Marina Abramović: In Residence

For 12 days this winter, Pier 2/3 in Sydney was the site of a truly innovative and remarkable art project. Kaldor Public Art Projects facilitated an interactive performance workshop conceived by Marina Abramović, a pioneer of performance as a visual art. The Abramović residency encouraged the public to enact seven works refined by Abramović throughout her incredible 40-year career.

Arriving at Pier 2/3 I really did not know what to expect. I had purposefully refrained from reading any coverage on the project so as to maintain clarity when forming my own opinions about Abramović’s residency. Upon entering I was instructed to place all of my belongings, including my watch, in a locker and enter a warm-up space. Having locked away any measure of the moment in a locker, I entered a timeless space intended to foster the tenets of the Abramović method – mindfulness and contemplation on the present moment. The first room facilitated a series of physical warm-ups, which were presented on large screens, looping to a narration of Abramović, intended to stimulate the senses and open cognitive passages to a place where the cultivation of contemplation and mindfulness is achievable.

Having completed my warm-ups, I put on sound cancelling headphones and entered the workshop space, to be taken by the hand from a figure dressed in all black and escorted to a chair facing a sheet of cobalt blue cardboard. The purpose of Looking At Colour, I assumed, was to sit and contemplate the vibrant hue and ease into a series of arduous tasks that require concentration and willpower to slow down the mind. I found it at first really difficult to focus on this mundane task after the excitement and cultish fervour I was experiencing no less than 15 minutes ago, in the line outside amid other curious people awaiting to enter the Abramović experience.

Eventually boredom got the better of me with this task and upon standing again my hand was taken by a figure in black to Mutual Gaze. I was seated opposite another young woman and as the minutes passed I found it easier and more comfortable to meet her direct gaze. We rarely just sit and stare into the eyes of the stranger, however I found that the initial feelings of examination surrendered to a seemingly unending, unspoken moment of mutual coherence.

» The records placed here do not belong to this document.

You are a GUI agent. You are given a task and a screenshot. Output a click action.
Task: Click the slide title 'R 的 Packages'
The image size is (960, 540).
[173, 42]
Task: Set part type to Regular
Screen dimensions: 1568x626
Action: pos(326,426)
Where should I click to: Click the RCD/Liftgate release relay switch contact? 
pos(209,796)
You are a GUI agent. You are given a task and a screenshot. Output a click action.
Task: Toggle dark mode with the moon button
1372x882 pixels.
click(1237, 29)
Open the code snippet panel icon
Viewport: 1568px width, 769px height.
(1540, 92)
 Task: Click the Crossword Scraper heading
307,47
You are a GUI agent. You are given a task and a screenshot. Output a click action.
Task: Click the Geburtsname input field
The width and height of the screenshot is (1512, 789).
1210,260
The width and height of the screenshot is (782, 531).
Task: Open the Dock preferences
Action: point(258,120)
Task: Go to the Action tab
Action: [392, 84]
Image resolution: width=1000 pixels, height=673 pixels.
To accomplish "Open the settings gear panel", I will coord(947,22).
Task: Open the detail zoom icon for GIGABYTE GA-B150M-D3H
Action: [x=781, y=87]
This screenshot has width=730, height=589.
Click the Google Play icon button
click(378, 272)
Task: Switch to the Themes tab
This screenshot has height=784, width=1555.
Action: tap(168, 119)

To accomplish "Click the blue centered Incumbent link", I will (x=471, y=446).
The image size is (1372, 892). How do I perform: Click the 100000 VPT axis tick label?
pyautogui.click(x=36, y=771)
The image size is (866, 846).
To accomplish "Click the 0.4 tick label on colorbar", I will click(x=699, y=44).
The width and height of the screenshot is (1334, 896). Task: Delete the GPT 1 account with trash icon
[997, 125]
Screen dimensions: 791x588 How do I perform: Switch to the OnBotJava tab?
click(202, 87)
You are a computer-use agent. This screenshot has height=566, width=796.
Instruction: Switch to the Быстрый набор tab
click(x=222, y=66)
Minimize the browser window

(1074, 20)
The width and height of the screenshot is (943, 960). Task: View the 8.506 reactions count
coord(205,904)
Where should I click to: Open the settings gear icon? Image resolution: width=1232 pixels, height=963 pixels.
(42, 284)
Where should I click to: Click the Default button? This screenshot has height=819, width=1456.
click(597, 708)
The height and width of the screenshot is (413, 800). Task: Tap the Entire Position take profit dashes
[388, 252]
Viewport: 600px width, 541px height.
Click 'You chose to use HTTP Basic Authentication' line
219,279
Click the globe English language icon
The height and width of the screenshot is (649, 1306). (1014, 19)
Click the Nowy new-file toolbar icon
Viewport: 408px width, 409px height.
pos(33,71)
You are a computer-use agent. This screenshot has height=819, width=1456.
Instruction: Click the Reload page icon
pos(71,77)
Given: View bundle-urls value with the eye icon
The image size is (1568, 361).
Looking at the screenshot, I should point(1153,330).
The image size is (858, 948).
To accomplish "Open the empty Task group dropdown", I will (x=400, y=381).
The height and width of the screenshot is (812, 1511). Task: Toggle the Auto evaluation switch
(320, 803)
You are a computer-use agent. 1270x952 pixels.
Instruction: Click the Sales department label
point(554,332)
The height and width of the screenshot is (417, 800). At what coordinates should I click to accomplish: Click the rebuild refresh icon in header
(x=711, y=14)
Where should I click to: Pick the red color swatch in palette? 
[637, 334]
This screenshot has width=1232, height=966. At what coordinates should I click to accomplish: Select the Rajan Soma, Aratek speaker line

Additional to Looking At Colour and Mutual Gaze were the exercises Slow Walk, Platform and Beds, which are all documented online (so I won’t go into them here), as well as the final exercise that I participated in – Counting Rice. The exercise involved separating grains of rice from a pile of black lentils, and then counting them, however when I was ready to participate, there was not actually a free space. I found myself pacing around the table of 40-odd people, observing the methods they had implemented to systemize and count the grains. I was impressed with one man who, having presumably counted his, was fashioning his rice and lentils into an ornate equation that testified to the quantity of rice and lentils he had been given. I could not stifle this overwhelming desire to count rice and lentils, which amused and frustrated me, as I can imagine the repetitive structure of this task would, yet I could not leave without doing it! I thought “I have never once been bored at home and thought, I know, I will count some lentils and rice!” The activity itself is not exciting, however I felt like I needed to endure the very slowness of the task in order to cultivate the mindset that repetition brings about. It is this state of mindfulness that is at the very core of Marina Abramović’s practice.

If you would like to know more about Marina Abramović, I highly recommend watching The Artist is Present, a documentary made in 2012 by Matthew Akers and Jeff Dupre that shadows Abramović’s preparation for her retrospective at MoMA, New York.

Or, if you have big bucks to spend and a desire to head to Hobart, David Walsh is presenting the exhibition Marina Abramović Private Archaeology at MONA until Oct 5, 2015.